Tiempo de libros que se leen con todos los sentidos

En la oferta de este Julio Cultural, el FILT convoca hasta hoy en el MUNT a autores y editores locales y de otras provincias argentinas que por cuatro días se metieron en la cocina del texto, compartieron sus gustos literarios, llenaron de poesía el patio del museo y reflexionaron, como Claudia Piñeiro, acerca de ese“estar en estado de escritura” que atraviesa al “oficio de escritor”

29 Jul 2018 Por Nora Jabif

FESTIVAL INTERNACIONAL DE LITERATURA DE TUCUMÁN

“El escritor viejo escribe textos, el escritor nuevo hace libros”, afirmó alguna vez Ulises Carrión, mexicano él y autor de culto.
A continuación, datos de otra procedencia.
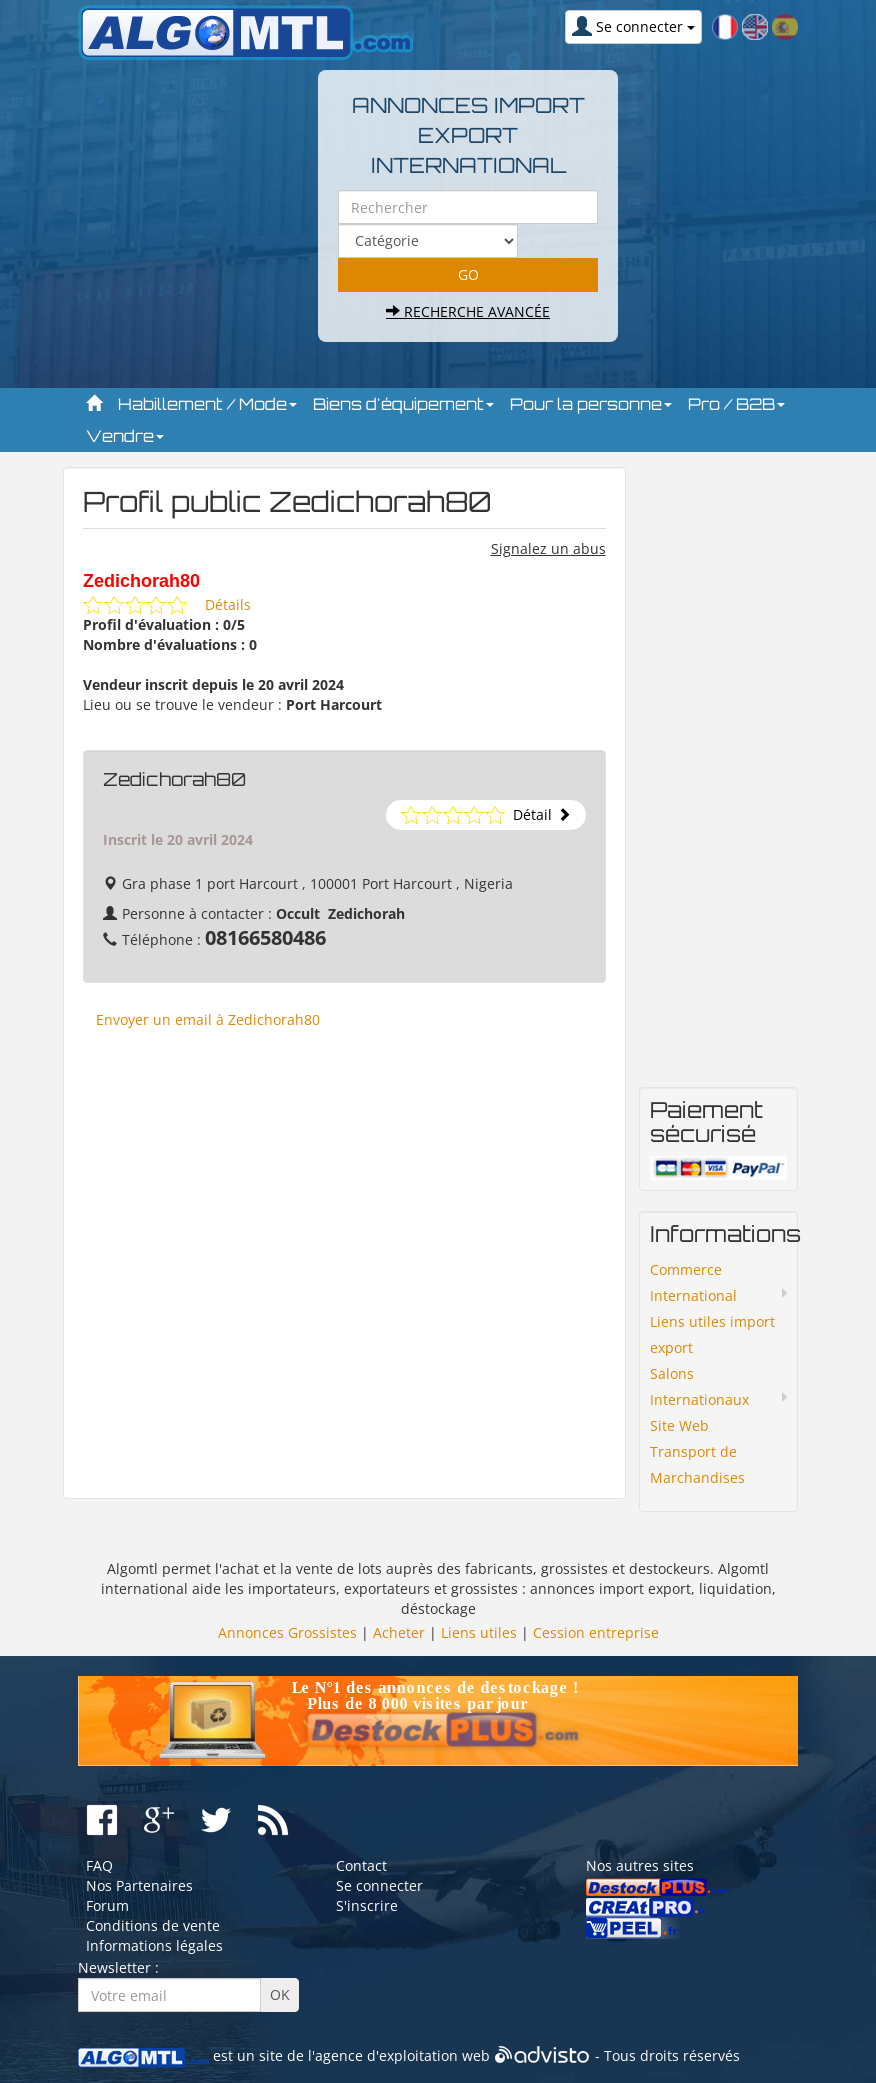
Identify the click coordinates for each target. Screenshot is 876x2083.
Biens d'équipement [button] (403, 404)
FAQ (99, 1865)
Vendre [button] (125, 436)
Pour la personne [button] (591, 404)
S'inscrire (367, 1905)
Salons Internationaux (699, 1386)
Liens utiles (479, 1632)
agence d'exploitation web (402, 2055)
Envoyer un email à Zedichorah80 (208, 1019)
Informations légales (154, 1945)
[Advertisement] (344, 1273)
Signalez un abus (548, 548)
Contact (361, 1865)
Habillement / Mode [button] (207, 404)
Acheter (399, 1632)
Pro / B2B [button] (736, 404)
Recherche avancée (468, 311)
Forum (107, 1905)
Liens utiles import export (712, 1334)
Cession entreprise (596, 1632)
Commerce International (693, 1282)
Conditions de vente (153, 1925)
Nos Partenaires (139, 1885)
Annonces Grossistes (287, 1632)
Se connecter (379, 1885)
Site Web (679, 1425)
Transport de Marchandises (697, 1464)
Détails (228, 604)
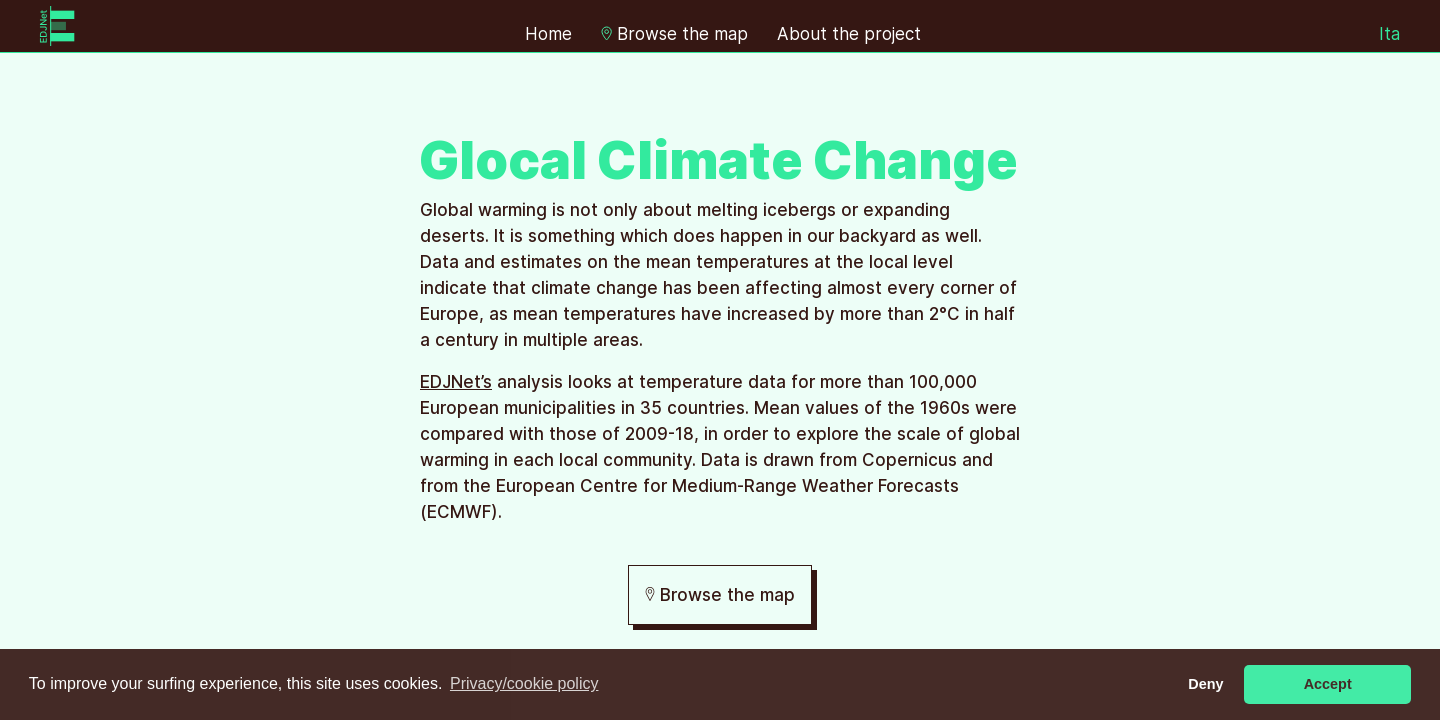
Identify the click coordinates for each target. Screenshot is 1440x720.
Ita (1389, 34)
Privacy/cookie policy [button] (524, 683)
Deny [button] (1205, 684)
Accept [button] (1328, 684)
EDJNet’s (456, 382)
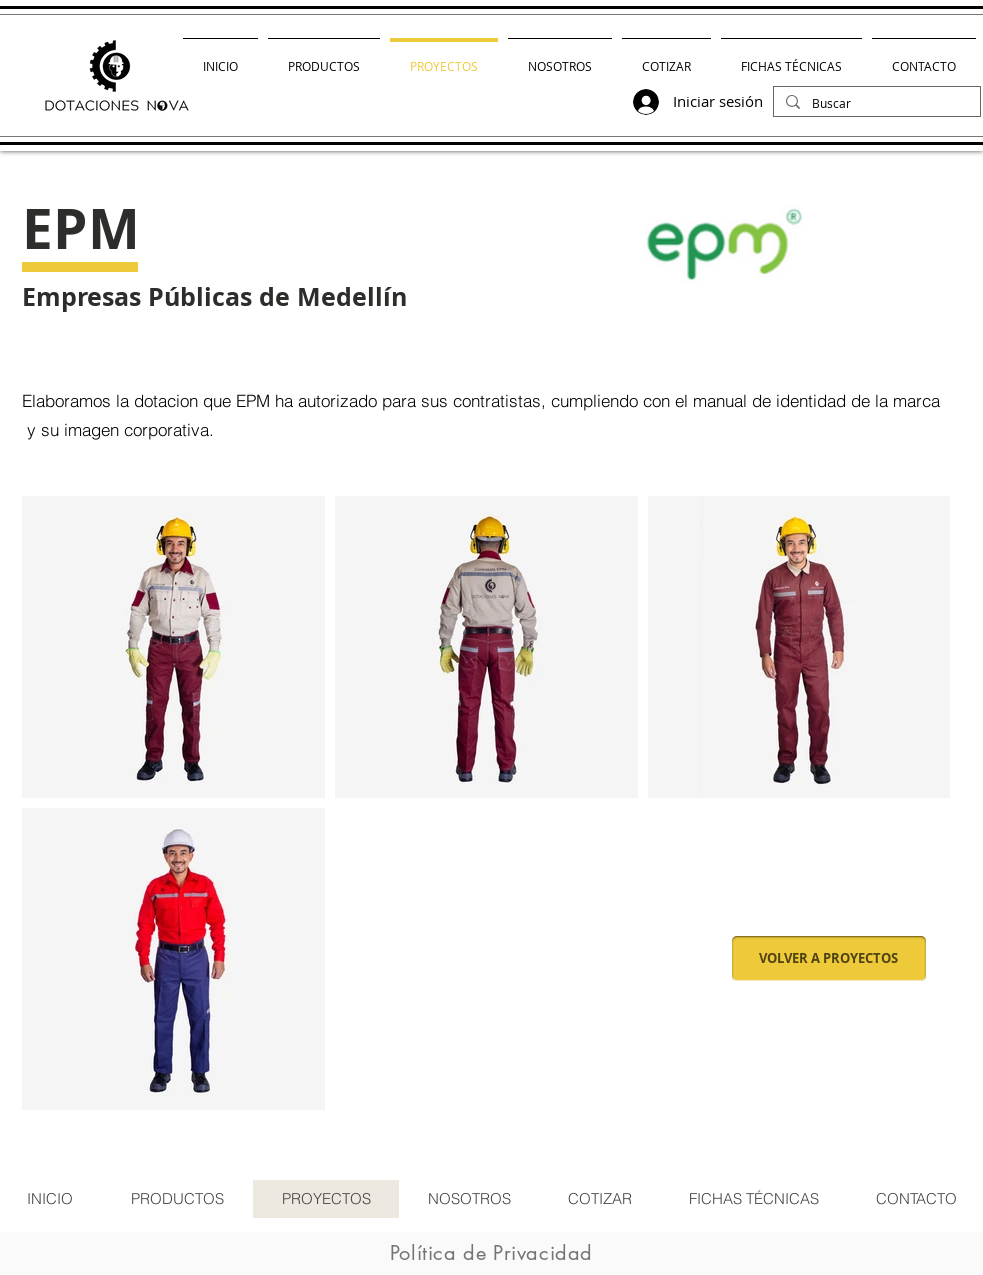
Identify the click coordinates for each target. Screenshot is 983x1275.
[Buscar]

Y quien rescata este fin de semana en Tucumán esa cita es Tomás Fadel, poeta, traductor y editor mendocino radicado en Buenos Aires y responsable de la editorial “Fadel&Fadel”. Un anticipo de algo en lo que coincidirán los editores Eric Schierloh (Barba de abejas) y Julián Miana (Minibus ediciones): que el libro, hoy, se lee y se disfruta con todos los sentidos; y que, a diferencia del imaginario del escritor que en soledad escribe “Fin” en su obra, hoy emerge con fuerza la figura del editor “como un autor más”. El libro como una obra que se escribe y se concibe a cuatro manos (o más), y a la que hay un lector que le pone el punto final. La charla con Fadel transcurre en la galería del MUNT, con un fondo sinfónico de autores que maratónicamente leen sus poemas y relatos en el patio arbolado del edificio. Es la tercera jornada del Festival Internacional de Literatura de Tucumán, que se ha desarrollado en el marco del Julio Cultural de la UNT, y que concluye hoy. Al lado del stand en el que Tomás Fadel expone sus ediciones están los exquisitos libros-objeto de “Barba de abejas”, la editorial de Eric Shierloch en la que conviven obras de su autoría y de otros contemporáneos con traducciones de autores de habla inglesa de los siglos XIX y XX.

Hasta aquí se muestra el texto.